広報ひらかた

それ、DV(ドメスティック・バイオレンス)かもしれません。

DVが与える影響(一例)

 「こんなこともできないのか」「居ても役に立たないな」―こんなやりとりが、当たり前になっていませんか。何も言わなかったとしても相手が傷ついていれば、そればDV(ドメスティック-バイオレンス)です。
 DVは犯罪となる行為を含む重大な人権侵害であり、許されるものではありません。暴力を振るっていい理由は、どこにもないのです。
 問い合わせ、人権政策室(男女共同参画担当) 電話050-7102-3239、ファクス843-5637

 DVは、親密な関係性(夫婦や恋人などのパートナー)において、繰り返し行われる暴力のこと。枚方市配偶者暴力相談支援センター「ひらかたDV相談室」における令和元年度の相談件数は電話-面接合わせて延べ1177件。男性からの相談も増加傾向にあり、性別に関係なく、いまこの瞬間も被害に悩んでいる人がいます。

ひらかたDV相談室の相談件数(令和元年度)

電話-面接延べ 1177件(女性1145件、男性32件)

「DV」と「けんか」の違いは?

けんか…対等な関係
「けんか」は、お互いに言いたいことを言い合える関係で、立場は対等です。

DV…対等でない関係
一方「DV」は、「支配する人」と「支配される人」の関係となり、立場は対等ではありません。
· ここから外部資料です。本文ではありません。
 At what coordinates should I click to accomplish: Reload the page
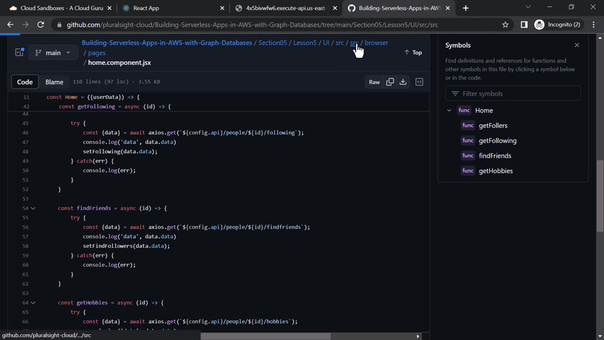point(41,25)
 対等な関係とは、お互いの心と体を大事にし、違う考え方-価値観を認め合うことができ、嫌なことにはNOと言えて相手のNOも受け入れられる関係です。


あなたのパートナーは大丈夫?

 1つでも当てはまったら、その関係は対等ではないかもしれません。

DVのさまざまな形

◆身体的暴力…殴る/蹴る/突き飛ばす/ひきずりまわす/首を絞める

◆精神的暴力…大声でどなったり、殴るふりをして相手を脅したりする/無視する/大切にしているものを壊したり捨てたりする/ばかにする

◆経済的暴力…お金を取り上げる/預貯金を勝手に使う/お金の使い道を細かく管理する/「誰のおかげで食べられるんだ」と言う

◆子どもを利用した暴力…子どもの前で暴力をふるったり、非難する(※面前DVは児童虐待です)/子どもを取り上げようとする/子どもと仲良くするのを嫌う

◆社会的暴力…親、兄弟-姉妹、友人との付き合いを嫌がる/行動を監視する/外出を制限する/電話-メールをチェックする

◆性的暴力…避妊に協力しない/相手の合意を得ないで、一方的に性行為を行う(拒否できない状況を含む)

◆恋人間における暴力をデートDVと呼びます。愛を名目にした行き過ぎた 行動は愛情表現ではなく暴力です。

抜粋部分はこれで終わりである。